Records from a data source
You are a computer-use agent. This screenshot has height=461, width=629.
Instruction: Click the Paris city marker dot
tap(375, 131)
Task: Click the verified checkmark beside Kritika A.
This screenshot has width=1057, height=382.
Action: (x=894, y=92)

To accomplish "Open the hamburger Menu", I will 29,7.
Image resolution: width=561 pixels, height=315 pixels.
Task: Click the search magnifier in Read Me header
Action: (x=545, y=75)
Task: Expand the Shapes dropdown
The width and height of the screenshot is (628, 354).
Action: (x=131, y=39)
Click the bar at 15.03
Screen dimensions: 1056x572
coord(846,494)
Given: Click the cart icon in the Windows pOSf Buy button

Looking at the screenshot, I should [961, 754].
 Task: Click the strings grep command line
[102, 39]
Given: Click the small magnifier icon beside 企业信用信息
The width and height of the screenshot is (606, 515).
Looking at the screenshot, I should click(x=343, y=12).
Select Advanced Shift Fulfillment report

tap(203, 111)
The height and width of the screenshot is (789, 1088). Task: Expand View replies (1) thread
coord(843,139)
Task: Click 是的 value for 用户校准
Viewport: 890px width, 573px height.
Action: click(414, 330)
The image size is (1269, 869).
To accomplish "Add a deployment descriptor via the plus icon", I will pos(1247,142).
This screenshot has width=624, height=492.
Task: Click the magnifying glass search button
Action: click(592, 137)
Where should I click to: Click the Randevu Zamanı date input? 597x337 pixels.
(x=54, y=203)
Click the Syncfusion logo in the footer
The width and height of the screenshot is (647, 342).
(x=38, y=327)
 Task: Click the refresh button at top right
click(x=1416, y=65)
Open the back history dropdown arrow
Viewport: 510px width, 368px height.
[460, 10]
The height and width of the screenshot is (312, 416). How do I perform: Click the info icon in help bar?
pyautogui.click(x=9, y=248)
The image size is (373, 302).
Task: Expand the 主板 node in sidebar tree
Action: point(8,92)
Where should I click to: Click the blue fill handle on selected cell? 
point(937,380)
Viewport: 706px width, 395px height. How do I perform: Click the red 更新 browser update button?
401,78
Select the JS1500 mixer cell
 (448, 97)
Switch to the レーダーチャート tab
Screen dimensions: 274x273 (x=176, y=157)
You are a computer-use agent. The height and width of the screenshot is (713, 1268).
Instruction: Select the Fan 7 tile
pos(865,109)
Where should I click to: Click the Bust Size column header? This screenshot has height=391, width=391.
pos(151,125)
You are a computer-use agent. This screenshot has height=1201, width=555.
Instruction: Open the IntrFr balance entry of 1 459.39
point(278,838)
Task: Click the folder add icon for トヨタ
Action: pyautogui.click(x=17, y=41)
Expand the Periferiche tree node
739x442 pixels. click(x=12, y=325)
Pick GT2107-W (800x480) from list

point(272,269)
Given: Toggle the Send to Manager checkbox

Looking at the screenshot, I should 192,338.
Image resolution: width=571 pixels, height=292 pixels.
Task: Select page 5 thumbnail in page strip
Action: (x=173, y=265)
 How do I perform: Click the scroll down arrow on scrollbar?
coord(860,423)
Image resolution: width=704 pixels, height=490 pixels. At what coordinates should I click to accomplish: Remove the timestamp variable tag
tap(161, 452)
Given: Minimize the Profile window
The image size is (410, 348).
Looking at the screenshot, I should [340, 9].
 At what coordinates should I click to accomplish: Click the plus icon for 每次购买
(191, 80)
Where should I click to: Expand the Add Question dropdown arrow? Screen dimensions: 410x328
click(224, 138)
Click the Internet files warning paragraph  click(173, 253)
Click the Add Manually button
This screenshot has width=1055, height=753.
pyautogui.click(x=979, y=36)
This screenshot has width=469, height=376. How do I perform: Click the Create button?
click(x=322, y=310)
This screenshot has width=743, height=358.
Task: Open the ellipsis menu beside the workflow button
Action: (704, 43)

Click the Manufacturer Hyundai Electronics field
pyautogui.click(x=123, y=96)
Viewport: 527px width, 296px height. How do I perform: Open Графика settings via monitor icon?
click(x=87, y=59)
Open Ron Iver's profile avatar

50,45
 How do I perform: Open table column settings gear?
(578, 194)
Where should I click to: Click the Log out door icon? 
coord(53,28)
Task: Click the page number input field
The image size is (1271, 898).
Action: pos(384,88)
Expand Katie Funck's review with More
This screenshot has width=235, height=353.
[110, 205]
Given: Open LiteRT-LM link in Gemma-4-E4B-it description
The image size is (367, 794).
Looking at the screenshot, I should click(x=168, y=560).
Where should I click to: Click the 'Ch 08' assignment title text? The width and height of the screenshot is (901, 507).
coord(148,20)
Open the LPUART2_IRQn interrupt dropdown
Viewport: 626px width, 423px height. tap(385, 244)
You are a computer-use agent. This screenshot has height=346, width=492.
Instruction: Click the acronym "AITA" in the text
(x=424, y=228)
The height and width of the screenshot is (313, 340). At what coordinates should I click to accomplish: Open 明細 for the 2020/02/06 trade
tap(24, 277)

Exercise objective: Print out each record above exactly, with nothing omitted.

Written reply:
You are a computer-use agent. This screenshot has height=461, width=629.
Instruction: Click the Paris city marker dot
tap(375, 131)
Task: Click the verified checkmark beside Kritika A.
This screenshot has width=1057, height=382.
Action: (x=894, y=92)

To accomplish "Open the hamburger Menu", I will 29,7.
Image resolution: width=561 pixels, height=315 pixels.
Task: Click the search magnifier in Read Me header
Action: (x=545, y=75)
Task: Expand the Shapes dropdown
The width and height of the screenshot is (628, 354).
Action: (x=131, y=39)
Click the bar at 15.03
Screen dimensions: 1056x572
coord(846,494)
Given: Click the cart icon in the Windows pOSf Buy button

Looking at the screenshot, I should [961, 754].
 Task: Click the strings grep command line
[102, 39]
Given: Click the small magnifier icon beside 企业信用信息
The width and height of the screenshot is (606, 515).
Looking at the screenshot, I should click(x=343, y=12).
Select Advanced Shift Fulfillment report

tap(203, 111)
The height and width of the screenshot is (789, 1088). Task: Expand View replies (1) thread
coord(843,139)
Task: Click 是的 value for 用户校准
Viewport: 890px width, 573px height.
Action: click(414, 330)
The image size is (1269, 869).
To accomplish "Add a deployment descriptor via the plus icon", I will pos(1247,142).
This screenshot has width=624, height=492.
Task: Click the magnifying glass search button
Action: click(592, 137)
Where should I click to: Click the Randevu Zamanı date input? 597x337 pixels.
(x=54, y=203)
Click the Syncfusion logo in the footer
The width and height of the screenshot is (647, 342).
(x=38, y=327)
 Task: Click the refresh button at top right
click(x=1416, y=65)
Open the back history dropdown arrow
Viewport: 510px width, 368px height.
[460, 10]
The height and width of the screenshot is (312, 416). How do I perform: Click the info icon in help bar?
pyautogui.click(x=9, y=248)
The image size is (373, 302).
Task: Expand the 主板 node in sidebar tree
Action: point(8,92)
Where should I click to: Click the blue fill handle on selected cell? 
point(937,380)
Viewport: 706px width, 395px height. How do I perform: Click the red 更新 browser update button?
401,78
Select the JS1500 mixer cell
 (448, 97)
Switch to the レーダーチャート tab
Screen dimensions: 274x273 (x=176, y=157)
You are a computer-use agent. The height and width of the screenshot is (713, 1268).
Instruction: Select the Fan 7 tile
pos(865,109)
Where should I click to: Click the Bust Size column header? This screenshot has height=391, width=391.
pos(151,125)
You are a computer-use agent. This screenshot has height=1201, width=555.
Instruction: Open the IntrFr balance entry of 1 459.39
point(278,838)
Task: Click the folder add icon for トヨタ
Action: pyautogui.click(x=17, y=41)
Expand the Periferiche tree node
739x442 pixels. click(x=12, y=325)
Pick GT2107-W (800x480) from list

point(272,269)
Given: Toggle the Send to Manager checkbox

Looking at the screenshot, I should 192,338.
Image resolution: width=571 pixels, height=292 pixels.
Task: Select page 5 thumbnail in page strip
Action: (x=173, y=265)
 How do I perform: Click the scroll down arrow on scrollbar?
coord(860,423)
Image resolution: width=704 pixels, height=490 pixels. At what coordinates should I click to accomplish: Remove the timestamp variable tag
tap(161, 452)
Given: Minimize the Profile window
The image size is (410, 348).
Looking at the screenshot, I should [340, 9].
 At what coordinates should I click to accomplish: Click the plus icon for 每次购买
(191, 80)
Where should I click to: Expand the Add Question dropdown arrow? Screen dimensions: 410x328
click(224, 138)
Click the Internet files warning paragraph  click(173, 253)
Click the Add Manually button
This screenshot has width=1055, height=753.
pyautogui.click(x=979, y=36)
This screenshot has width=469, height=376. How do I perform: Click the Create button?
click(x=322, y=310)
This screenshot has width=743, height=358.
Task: Open the ellipsis menu beside the workflow button
Action: (704, 43)

Click the Manufacturer Hyundai Electronics field
pyautogui.click(x=123, y=96)
Viewport: 527px width, 296px height. How do I perform: Open Графика settings via monitor icon?
click(x=87, y=59)
Open Ron Iver's profile avatar

50,45
 How do I perform: Open table column settings gear?
(578, 194)
Where should I click to: Click the Log out door icon? 
coord(53,28)
Task: Click the page number input field
The image size is (1271, 898).
Action: pos(384,88)
Expand Katie Funck's review with More
This screenshot has width=235, height=353.
[110, 205]
Given: Open LiteRT-LM link in Gemma-4-E4B-it description
The image size is (367, 794).
Looking at the screenshot, I should click(x=168, y=560).
Where should I click to: Click the 'Ch 08' assignment title text? The width and height of the screenshot is (901, 507).
coord(148,20)
Open the LPUART2_IRQn interrupt dropdown
Viewport: 626px width, 423px height. tap(385, 244)
You are a computer-use agent. This screenshot has height=346, width=492.
Instruction: Click the acronym "AITA" in the text
(x=424, y=228)
The height and width of the screenshot is (313, 340). At what coordinates should I click to accomplish: Open 明細 for the 2020/02/06 trade
tap(24, 277)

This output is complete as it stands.